── MATERIAL PROVIDED ──

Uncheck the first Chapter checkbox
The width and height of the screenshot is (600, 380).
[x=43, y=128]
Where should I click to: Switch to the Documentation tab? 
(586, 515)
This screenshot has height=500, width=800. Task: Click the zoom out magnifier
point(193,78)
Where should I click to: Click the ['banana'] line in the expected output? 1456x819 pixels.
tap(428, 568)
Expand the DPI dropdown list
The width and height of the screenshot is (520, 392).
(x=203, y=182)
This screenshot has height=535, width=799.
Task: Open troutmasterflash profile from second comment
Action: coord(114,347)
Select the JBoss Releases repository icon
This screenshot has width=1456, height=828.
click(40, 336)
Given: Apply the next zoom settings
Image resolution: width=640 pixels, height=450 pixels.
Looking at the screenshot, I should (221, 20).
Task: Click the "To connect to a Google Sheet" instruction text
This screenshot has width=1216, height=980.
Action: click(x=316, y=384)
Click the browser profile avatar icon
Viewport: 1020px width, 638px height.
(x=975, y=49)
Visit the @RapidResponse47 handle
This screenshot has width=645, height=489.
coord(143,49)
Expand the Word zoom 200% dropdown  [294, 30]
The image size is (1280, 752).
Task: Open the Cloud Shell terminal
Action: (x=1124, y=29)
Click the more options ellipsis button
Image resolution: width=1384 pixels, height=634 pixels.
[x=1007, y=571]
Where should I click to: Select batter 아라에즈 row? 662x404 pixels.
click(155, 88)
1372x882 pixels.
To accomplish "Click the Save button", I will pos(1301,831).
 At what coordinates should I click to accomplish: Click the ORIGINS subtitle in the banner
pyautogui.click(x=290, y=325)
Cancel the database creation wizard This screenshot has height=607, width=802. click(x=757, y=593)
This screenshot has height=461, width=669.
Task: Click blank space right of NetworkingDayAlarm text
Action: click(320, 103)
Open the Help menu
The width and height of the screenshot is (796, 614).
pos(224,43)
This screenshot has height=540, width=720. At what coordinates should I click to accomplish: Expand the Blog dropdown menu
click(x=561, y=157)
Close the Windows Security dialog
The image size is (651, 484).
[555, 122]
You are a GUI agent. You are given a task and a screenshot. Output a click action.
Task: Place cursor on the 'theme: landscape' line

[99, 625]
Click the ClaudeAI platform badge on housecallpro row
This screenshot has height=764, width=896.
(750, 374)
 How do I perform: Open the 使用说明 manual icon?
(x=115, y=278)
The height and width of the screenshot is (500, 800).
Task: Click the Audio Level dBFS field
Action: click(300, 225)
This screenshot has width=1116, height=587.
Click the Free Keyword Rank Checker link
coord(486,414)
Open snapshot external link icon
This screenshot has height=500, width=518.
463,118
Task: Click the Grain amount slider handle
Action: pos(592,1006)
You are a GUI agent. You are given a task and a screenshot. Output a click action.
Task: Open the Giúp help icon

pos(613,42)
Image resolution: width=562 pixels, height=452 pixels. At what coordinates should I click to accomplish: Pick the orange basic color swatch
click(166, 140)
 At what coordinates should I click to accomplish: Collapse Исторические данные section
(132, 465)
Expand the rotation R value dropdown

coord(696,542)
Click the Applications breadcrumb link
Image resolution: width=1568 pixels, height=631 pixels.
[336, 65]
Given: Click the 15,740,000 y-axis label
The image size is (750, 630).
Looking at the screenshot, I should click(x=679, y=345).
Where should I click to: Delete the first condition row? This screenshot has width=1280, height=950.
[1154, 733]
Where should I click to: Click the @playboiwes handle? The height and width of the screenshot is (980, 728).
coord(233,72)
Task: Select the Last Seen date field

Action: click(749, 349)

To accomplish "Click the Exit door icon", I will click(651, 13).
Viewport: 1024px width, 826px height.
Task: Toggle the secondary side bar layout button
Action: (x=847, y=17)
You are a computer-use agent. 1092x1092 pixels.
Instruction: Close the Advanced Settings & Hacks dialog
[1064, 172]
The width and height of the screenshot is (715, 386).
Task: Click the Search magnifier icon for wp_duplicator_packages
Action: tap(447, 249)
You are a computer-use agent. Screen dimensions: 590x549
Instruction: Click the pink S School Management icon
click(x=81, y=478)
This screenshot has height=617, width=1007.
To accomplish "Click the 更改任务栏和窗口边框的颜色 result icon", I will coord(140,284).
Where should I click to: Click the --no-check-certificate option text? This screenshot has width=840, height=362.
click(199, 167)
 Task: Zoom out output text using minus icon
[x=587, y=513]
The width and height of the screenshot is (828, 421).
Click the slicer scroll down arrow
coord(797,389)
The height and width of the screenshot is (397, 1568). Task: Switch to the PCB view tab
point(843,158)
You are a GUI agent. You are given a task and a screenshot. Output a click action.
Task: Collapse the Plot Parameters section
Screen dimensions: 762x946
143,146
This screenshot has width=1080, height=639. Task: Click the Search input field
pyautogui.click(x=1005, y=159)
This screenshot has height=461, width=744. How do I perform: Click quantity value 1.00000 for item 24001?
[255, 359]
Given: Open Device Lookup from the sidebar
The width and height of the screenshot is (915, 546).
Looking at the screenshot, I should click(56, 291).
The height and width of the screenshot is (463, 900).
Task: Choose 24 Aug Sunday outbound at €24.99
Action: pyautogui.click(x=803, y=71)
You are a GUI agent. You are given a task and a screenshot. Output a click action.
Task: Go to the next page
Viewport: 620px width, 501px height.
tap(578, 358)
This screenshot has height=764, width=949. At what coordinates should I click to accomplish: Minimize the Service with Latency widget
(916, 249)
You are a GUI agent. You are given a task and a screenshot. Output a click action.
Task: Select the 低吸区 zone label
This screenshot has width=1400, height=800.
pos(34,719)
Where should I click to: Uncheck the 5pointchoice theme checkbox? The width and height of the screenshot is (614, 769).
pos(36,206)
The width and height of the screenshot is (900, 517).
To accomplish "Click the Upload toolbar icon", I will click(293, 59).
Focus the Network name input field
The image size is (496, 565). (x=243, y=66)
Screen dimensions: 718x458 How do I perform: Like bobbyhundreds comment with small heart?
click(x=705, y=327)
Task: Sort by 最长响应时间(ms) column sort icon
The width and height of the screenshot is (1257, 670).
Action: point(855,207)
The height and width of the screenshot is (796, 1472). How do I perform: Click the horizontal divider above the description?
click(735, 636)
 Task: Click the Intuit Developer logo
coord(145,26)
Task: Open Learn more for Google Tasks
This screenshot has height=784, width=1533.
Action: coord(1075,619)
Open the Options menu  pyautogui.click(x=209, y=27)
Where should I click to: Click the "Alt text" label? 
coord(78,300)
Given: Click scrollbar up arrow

───

For each line above that holds the string "next", provide a copy of that line.

Given: Apply the next zoom settings
Task: Go to the next page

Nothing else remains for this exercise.